A comprehensive web application and worker system that automatically generates and maintains llms.txt files for static sites based on the standard described at llmstxt.org. The system monitors website changes and outputs a structured text artifact optimized for LLM consumption.
Important caveat: the tool currently only works with static sites. Try some of the sites here. In addition, to save on Google Cloud compute costs, the demo crawls a maximum of 100 URLs.
Visit the live demo at https://llms-txt-generator.vercel.app/
- Sign in with Google to be redirected to the projects page.

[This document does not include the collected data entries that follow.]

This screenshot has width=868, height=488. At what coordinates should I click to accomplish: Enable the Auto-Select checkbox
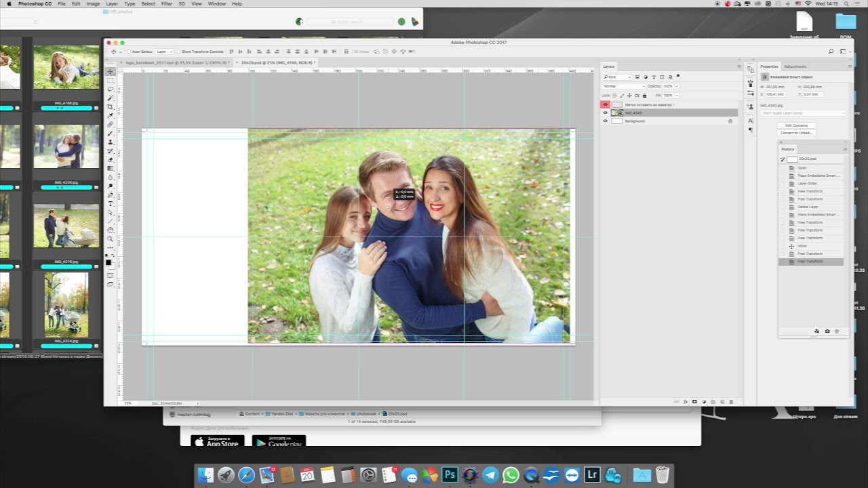click(x=129, y=52)
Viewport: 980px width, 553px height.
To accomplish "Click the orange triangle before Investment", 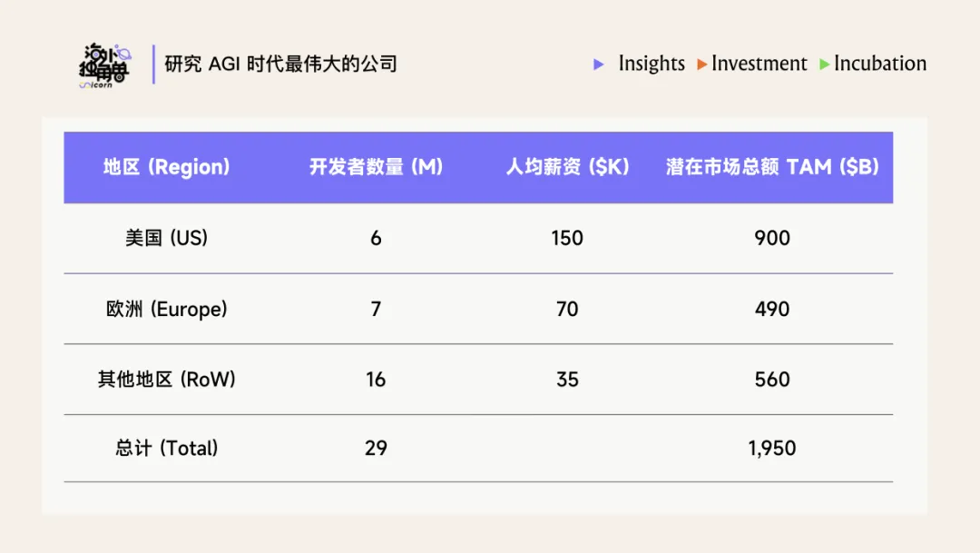I will 702,64.
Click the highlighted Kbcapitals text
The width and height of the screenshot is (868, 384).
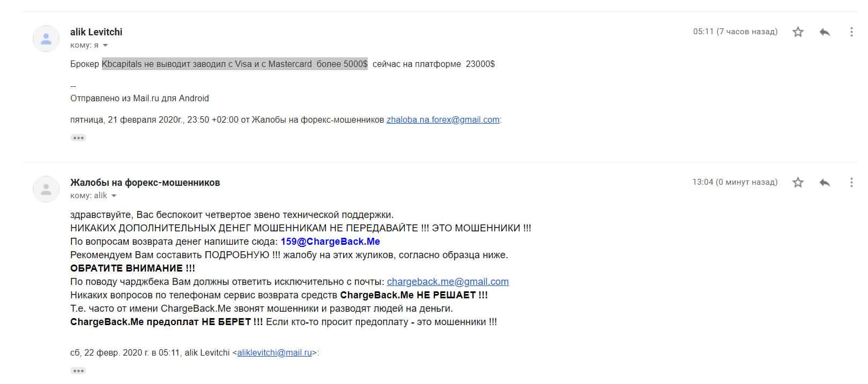tap(122, 64)
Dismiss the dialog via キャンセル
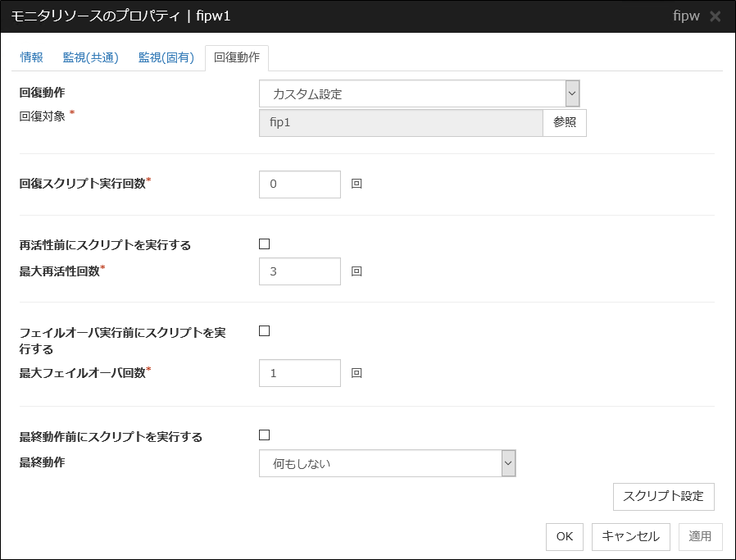Viewport: 736px width, 560px height. tap(630, 537)
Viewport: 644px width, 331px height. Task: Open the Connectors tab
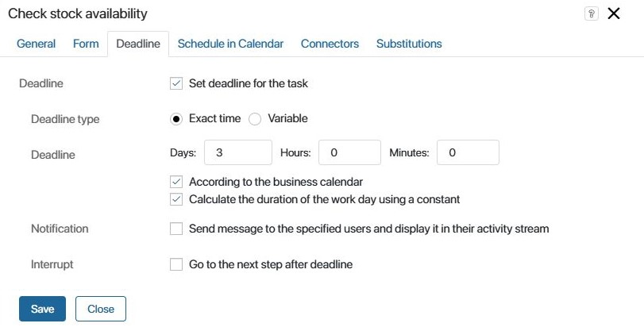[330, 44]
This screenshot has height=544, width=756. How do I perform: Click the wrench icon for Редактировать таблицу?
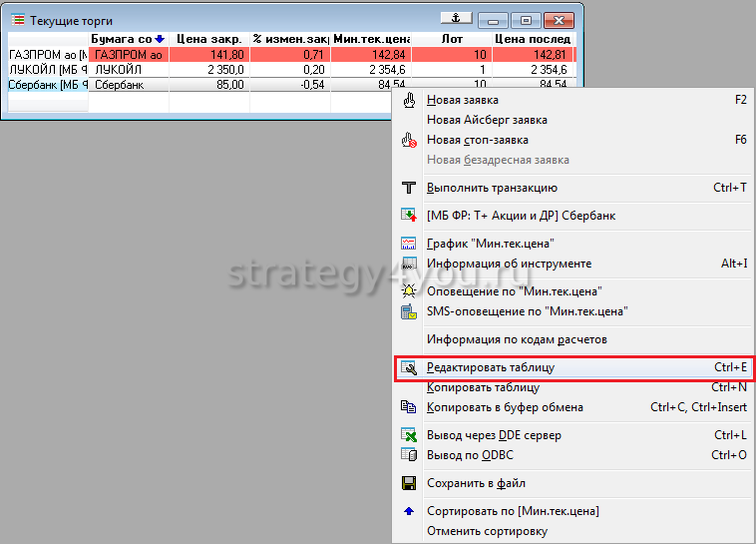pyautogui.click(x=408, y=367)
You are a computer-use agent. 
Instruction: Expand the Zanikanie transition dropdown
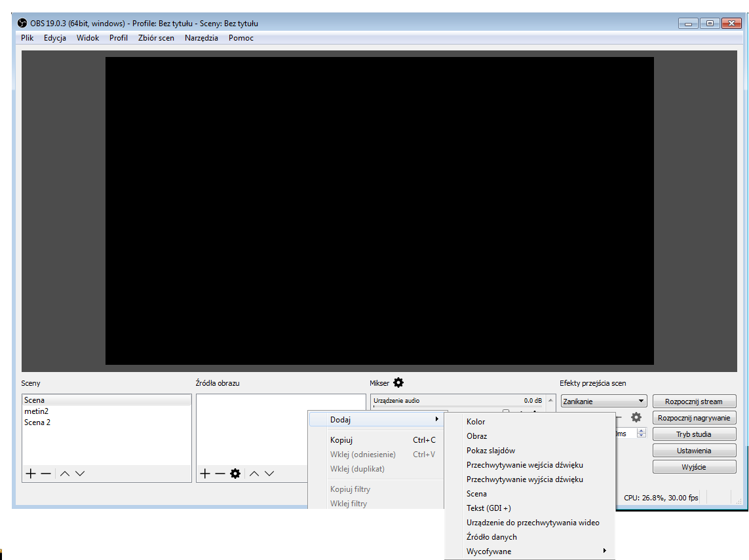pos(641,401)
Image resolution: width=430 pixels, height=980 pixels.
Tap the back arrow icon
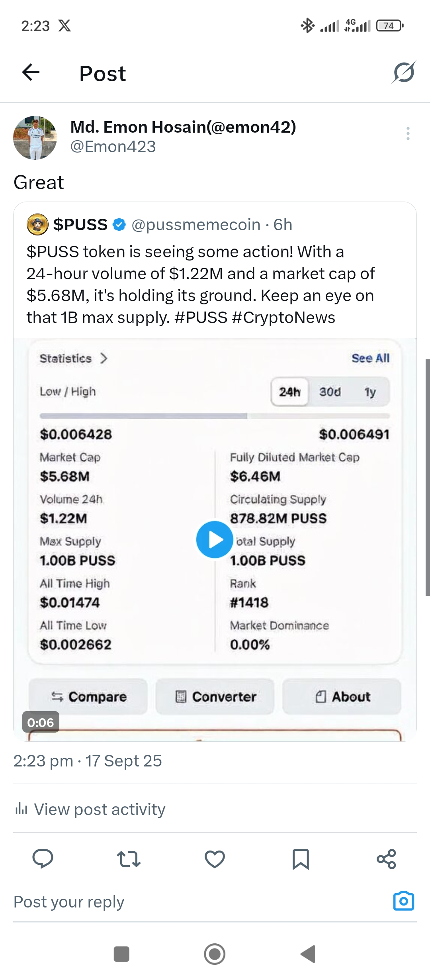(31, 73)
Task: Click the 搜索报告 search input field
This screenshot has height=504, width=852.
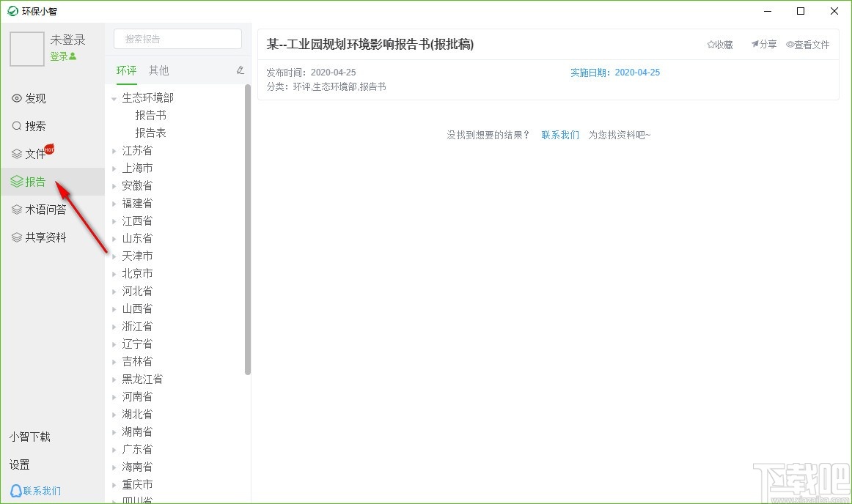Action: 177,38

- Create projects associated with a website and schedule llms.txt generations with a daily or weekly frequency.
- Creating a project will immediately trigger a run to generate an llms.txt for the site.
- Due to Google Cloud Run cold starts, it may take a while for the worker to ingest the job and update the run state to in-progress. You can press "refresh" to check for newly in-progress or complete jobs. The page will continuously refresh while an in-progress run is detected until the job is complete. (This could be fixed by setting minimum Cloud Run instances to 1, but for demo purposes I'm setting it to zero).

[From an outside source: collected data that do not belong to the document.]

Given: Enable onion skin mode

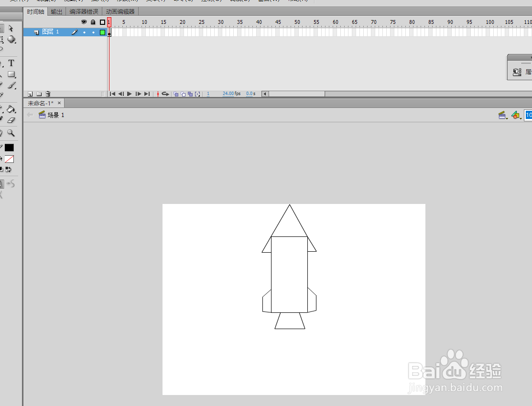Looking at the screenshot, I should [x=175, y=94].
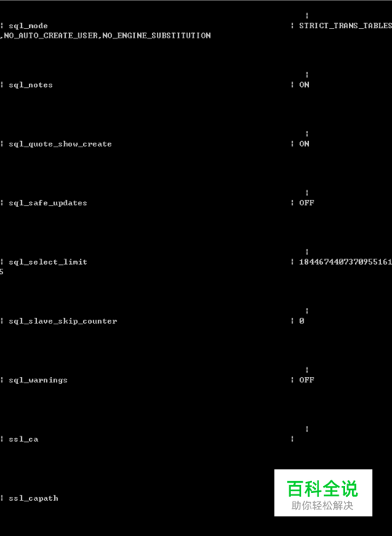The height and width of the screenshot is (536, 392).
Task: Click the 助你轻松解决 slogan text
Action: point(322,505)
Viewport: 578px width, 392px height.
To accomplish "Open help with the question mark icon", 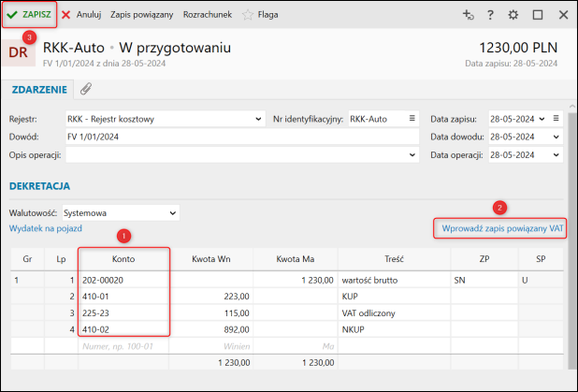I will click(491, 15).
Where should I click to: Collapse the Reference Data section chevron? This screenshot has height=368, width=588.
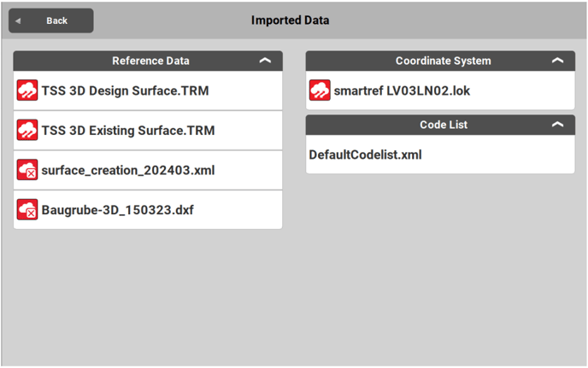(x=265, y=61)
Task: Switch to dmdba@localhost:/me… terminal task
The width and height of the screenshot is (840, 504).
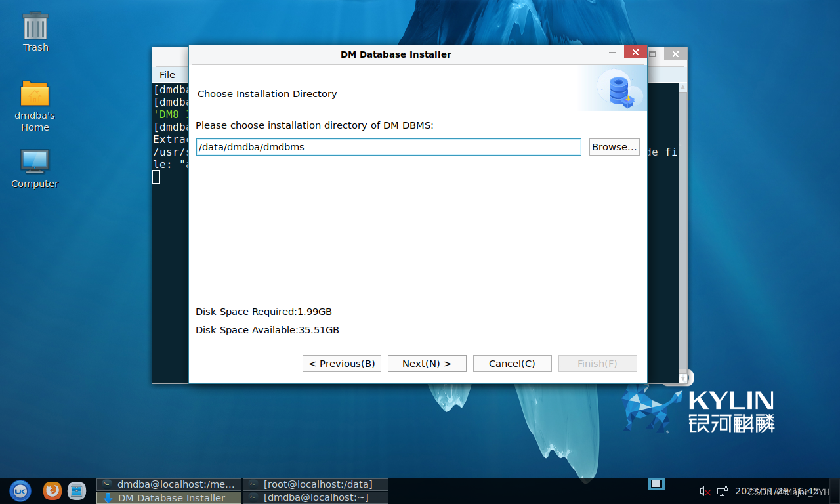Action: [x=169, y=484]
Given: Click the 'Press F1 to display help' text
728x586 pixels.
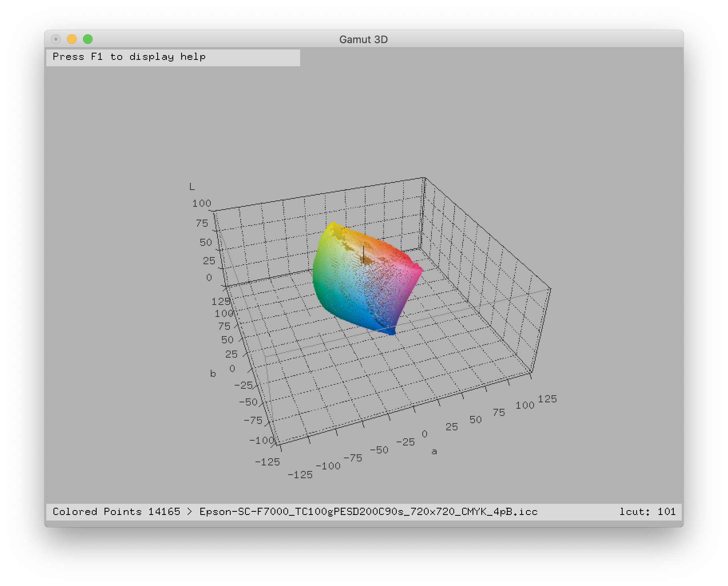Looking at the screenshot, I should 129,57.
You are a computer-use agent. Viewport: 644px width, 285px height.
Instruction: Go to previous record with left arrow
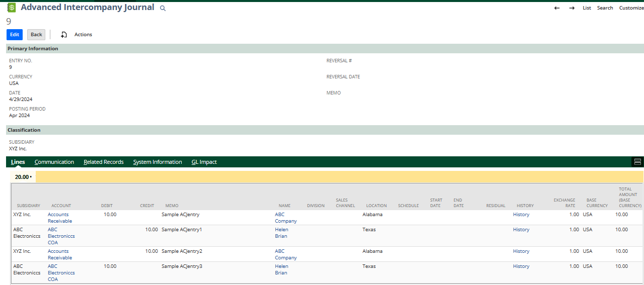[557, 8]
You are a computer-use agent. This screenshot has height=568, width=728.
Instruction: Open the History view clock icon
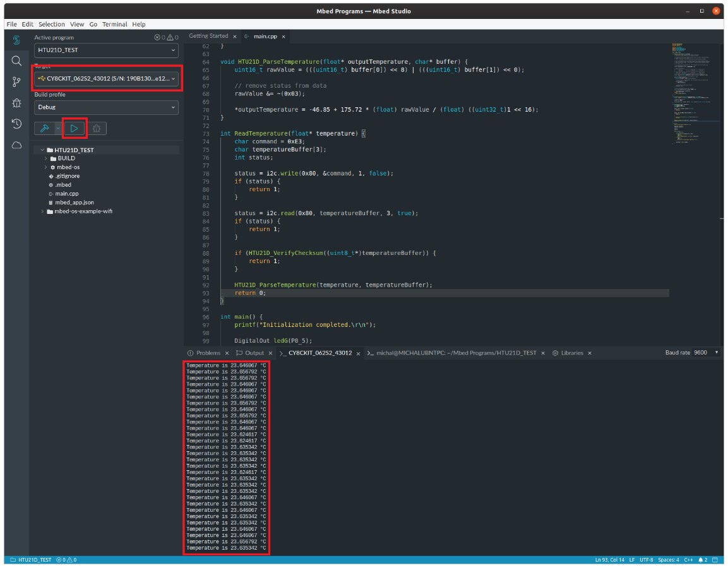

- When the worker detects new pages or page metadata changes compared to previous crawls, a new version of the llms.txt will be generated. Runs will automatically be executed with the frequency specified in the project configuration, but they can also be manually triggered on the project detail page.
- Add outgoing webhooks to receive a link to the updated llms.txt every time a run (manual or automated) generates a new version. Individual webhooks can be disabled or deleted.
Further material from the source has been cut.